Reference is made to such Registration Statement for further information with
respect to the Company and the securities of the Company 



                                      11.
<PAGE>   15

offered hereby. Statements contained herein concerning the provisions of
documents are necessarily summaries of such documents, and each statement is
qualified in its entirety by reference to the copy of the applicable document
filed with the Commission or attached as an annex hereto.

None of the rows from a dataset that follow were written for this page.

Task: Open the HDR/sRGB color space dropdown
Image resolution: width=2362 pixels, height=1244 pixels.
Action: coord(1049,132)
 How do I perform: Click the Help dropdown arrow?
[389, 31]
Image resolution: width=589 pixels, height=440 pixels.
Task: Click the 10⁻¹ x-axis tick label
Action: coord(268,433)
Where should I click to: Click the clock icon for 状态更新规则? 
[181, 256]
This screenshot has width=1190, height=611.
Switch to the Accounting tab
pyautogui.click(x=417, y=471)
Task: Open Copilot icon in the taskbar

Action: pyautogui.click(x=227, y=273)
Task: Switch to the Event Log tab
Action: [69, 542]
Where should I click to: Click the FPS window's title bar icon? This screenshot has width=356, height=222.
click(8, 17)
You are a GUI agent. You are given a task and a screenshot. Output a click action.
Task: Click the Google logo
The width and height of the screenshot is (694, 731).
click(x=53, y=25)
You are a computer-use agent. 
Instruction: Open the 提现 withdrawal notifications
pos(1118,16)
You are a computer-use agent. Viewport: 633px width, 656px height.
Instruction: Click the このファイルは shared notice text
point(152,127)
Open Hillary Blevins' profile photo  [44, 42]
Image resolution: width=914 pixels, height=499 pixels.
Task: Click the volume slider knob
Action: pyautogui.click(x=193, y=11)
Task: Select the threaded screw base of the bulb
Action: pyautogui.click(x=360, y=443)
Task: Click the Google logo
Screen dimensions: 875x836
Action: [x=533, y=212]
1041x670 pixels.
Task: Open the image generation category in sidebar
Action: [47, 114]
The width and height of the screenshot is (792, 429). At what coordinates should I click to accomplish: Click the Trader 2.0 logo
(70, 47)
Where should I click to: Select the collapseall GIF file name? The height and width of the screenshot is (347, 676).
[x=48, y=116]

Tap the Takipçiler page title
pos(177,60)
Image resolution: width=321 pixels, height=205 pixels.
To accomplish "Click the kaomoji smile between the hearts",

                 INCORPORATION OF CERTAIN DOCUMENTS BY REFERENCE

         The following documents filed by the Company with the Commission under
Section 13(a) and 15(d) of the Exchange Act are hereby incorporated by reference
in this Prospectus:

     1.   Annual Report on Form 10-K/A for the fiscal year ended December 31,
          1997;

     2.   Quarterly Report on Form 10-Q for the fiscal quarter ended June 30,
          1998 and amendment thereto;

     3.   Quarterly Report on Form 10-Q for the fiscal quarter ended March 31,
          1998;

     4.   Current Report on Form 8-K dated September 30, 1998 and filed October
          15, 1998;

     5.   Current Report on Form 8-K dated August 31, 1998 and filed September
          11, 1998;

     6.   Current Report on Form 8-K dated June 1, 1998, and filed June 11,
          1998, and amendment thereto filed June 17, 1998;

     7.   Current Report on Form 8-K dated May 1, 1998 and filed May 11, 1998;

     8.   Current Report on Form 8-K dated April 13, 1998 and filed April 29,
          1998;

     9.   Current Report on Form 8-K dated April 24, 1997 and filed May 9, 1997,
          and amendments thereto filed July 8, 1997 and March 10, 1998,
          respectively;

     10.  Current Report on Form 8-K dated September 29, 1997 and filed October
          14, 1997, and amendment thereto filed March 10, 1998;

     11.  Current Report on Form 8-K dated February 4, 1998 and filed February
          18, 1998;

     12.  Current Report on Form 8-K dated December 29, 1997 and filed January
          13, 1998; and

     13.  The description of Company Common Stock set forth in the Company's
          Registration Statement on Form 8-A filed pursuant to Section 12 of the
          Exchange Act and any amendment or report filed for the purpose of
          updating such description.

         All reports and definitive proxy or information statements filed by the
Company pursuant to Sections 13(a), 13(c), 14 or 15(d) of the Exchange Act
subsequent to the date of this Prospectus shall be deemed to be incorporated by
reference into this Prospectus from the date of filing of such documents. Any
statement contained in a document incorporated or deemed to be incorporated
herein shall be deemed to be modified or superseded for purposes of this
Prospectus to the extent that a statement contained herein or in any other
subsequently filed document which also is or is deemed to be incorporated by
reference herein modifies or supersedes such statement. Any such statement so
modified or superseded shall not be deemed, except as so modified or superseded,
to constitute a part of this Prospectus.

         THIS PROSPECTUS INCORPORATES DOCUMENTS BY REFERENCE WHICH ARE NOT
PRESENTED HEREIN OR DELIVERED HEREWITH. THERE WILL BE PROVIDED WITHOUT CHARGE TO
EACH PERSON, INCLUDING ANY BENEFICIAL OWNER OF COMPANY COMMON STOCK, TO WHOM A
PROSPECTUS IS DELIVERED, UPON ORAL OR WRITTEN REQUEST OF ANY SUCH PERSON, A COPY
OF ANY OR ALL DOCUMENTS INCORPORATED BY REFERENCE HEREIN (EXCLUDING EXHIBITS
UNLESS SUCH EXHIBITS ARE SPECIFICALLY INCORPORATED BY REFERENCE HEREIN).
REQUESTS SHOULD BE DIRECTED TO KEITH M. ROBERTS, QUADRAMED CORPORATION, 1003
CUTTING BLVD. SUITE 200, RICHMOND, CALIFORNIA, 94804 (TEL. 510/620-2340).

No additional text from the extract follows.